DANは2020年より「イージス」を社名から外すことを計画。また「One Dentsu」戦略を完遂するため、APAC地域のオペレーションのさらなるスリム化も進めていることをCampaignは突き止めた。
電通は2020年1月1日付で「株式会社電通グループ」に商号を変更することが既に発表されている。DANは子会社ではなく電通本体と並ぶこととなり、イージスという名前も使わなくなる旨が社員に伝えたとされる。

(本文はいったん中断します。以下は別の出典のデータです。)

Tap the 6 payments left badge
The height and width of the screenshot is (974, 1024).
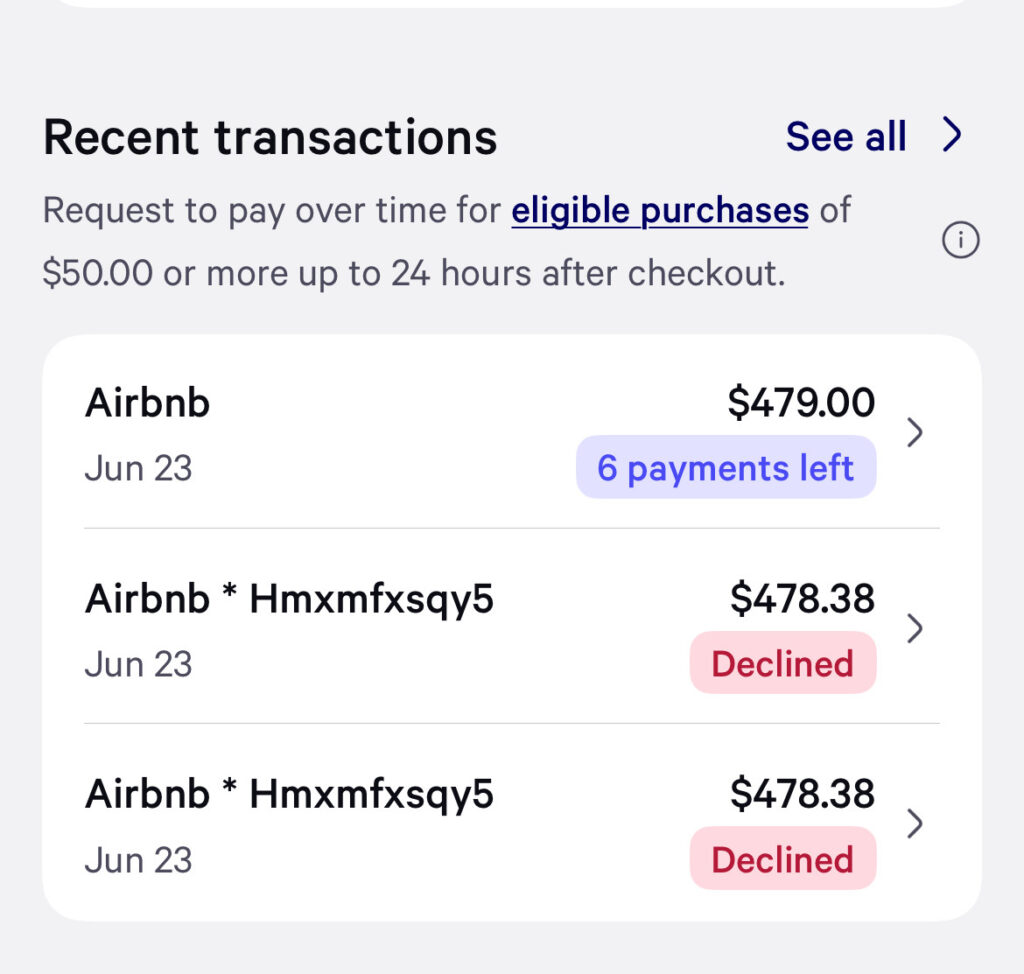pos(725,467)
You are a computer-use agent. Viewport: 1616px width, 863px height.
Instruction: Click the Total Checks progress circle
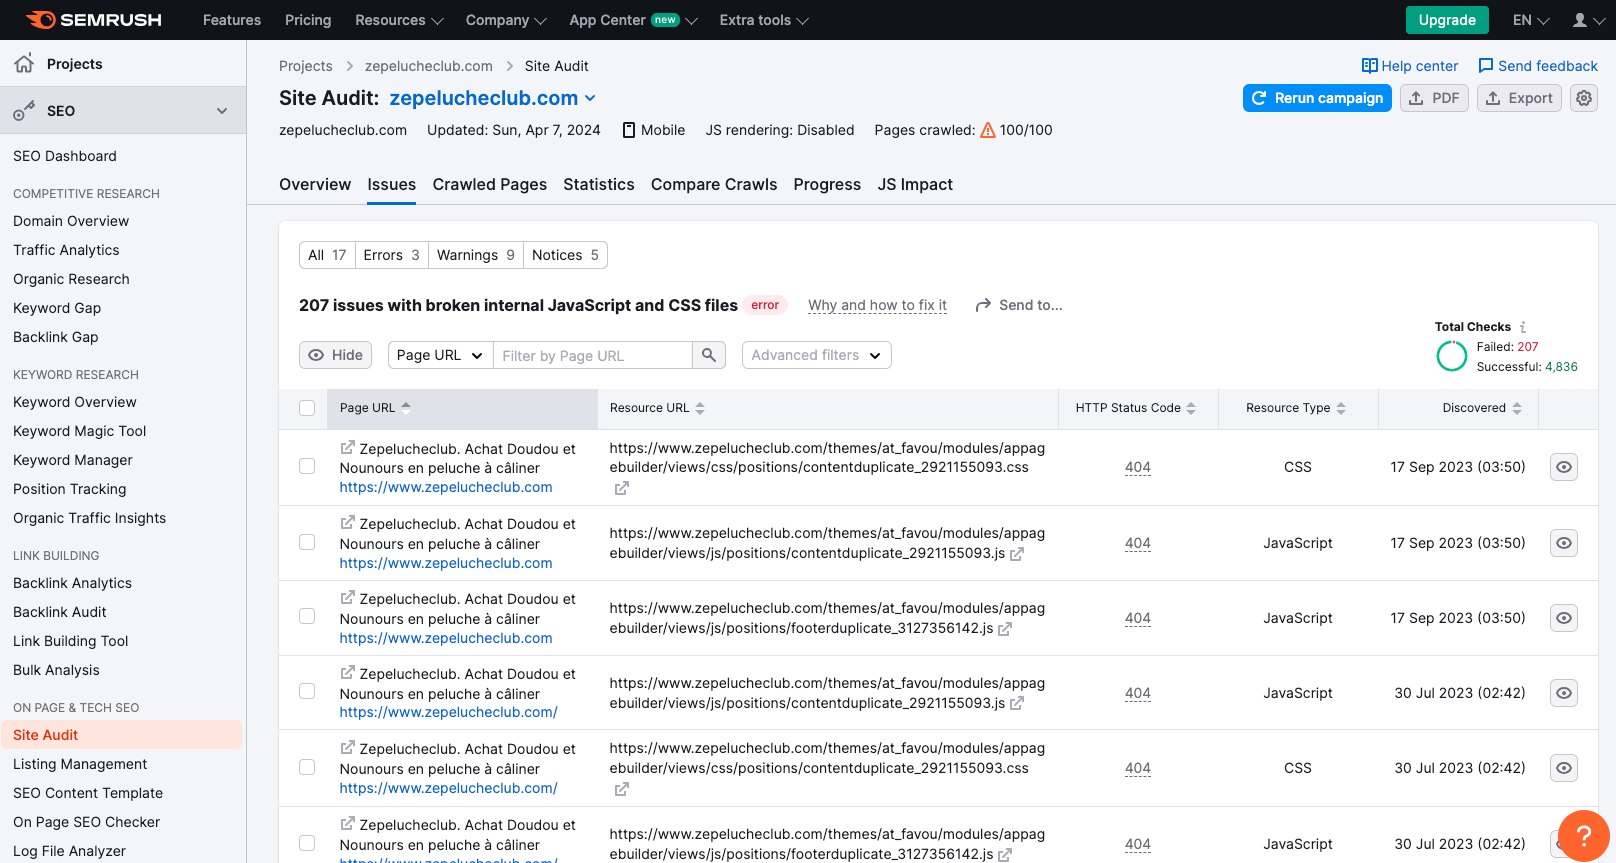tap(1451, 356)
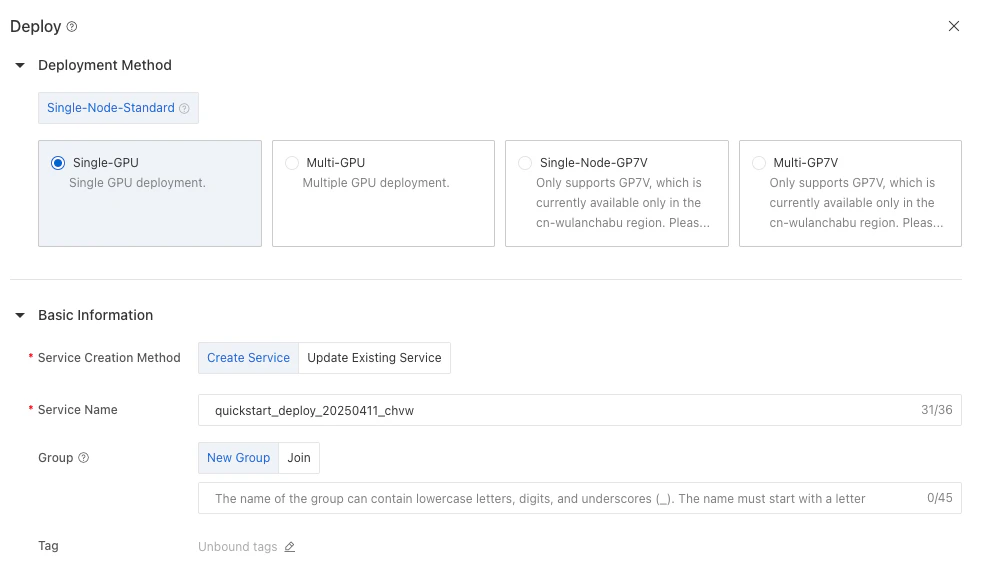Click the help icon next to Deploy title

coord(72,26)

DANのティム・アンドレーCEOはCampaignの直近のインタビューでリブランディングについては確言しなかったが、同社が大きな転機に立っていることを明らかにした。「『電通ネットワークとイージスメディア』の買収や統合は完了した」と同氏は語る。
さらに電通のスポークスパーソンは、「我々が現在フォーカスしているのは社名ではなく、DANと電通の事業をより密接に結びつけること。これは我々が共有する顧客中心主義、イノベーション、クリエイティビティーへの情熱によって、持続可能な成長を長期的にもたらすための、自然な進化といえます」と付け加えた。
電通は2012年に英広告大手イージス・グループを約31.6ポンド(約3955億円)で買収し、イージスの名称を継承した。だが電通は国内事業と海外事業を「One Dentsu」として一体化していきたい意向で、イージスのブランディング、そしてDANのスタッフたちは追い払われた形だ。
影響を受けるのは誰か
DANはリストラの一環で今年1月、APAC担当CEOの役職を解いたことを発表。Campaignが把握するところによると、先週もシンガポールオフィスでチーフ、バイスプレジデント、ヘッドなどを含むシニアマネジメント層やミドルマネジメント層が、少なくとも8名解雇された。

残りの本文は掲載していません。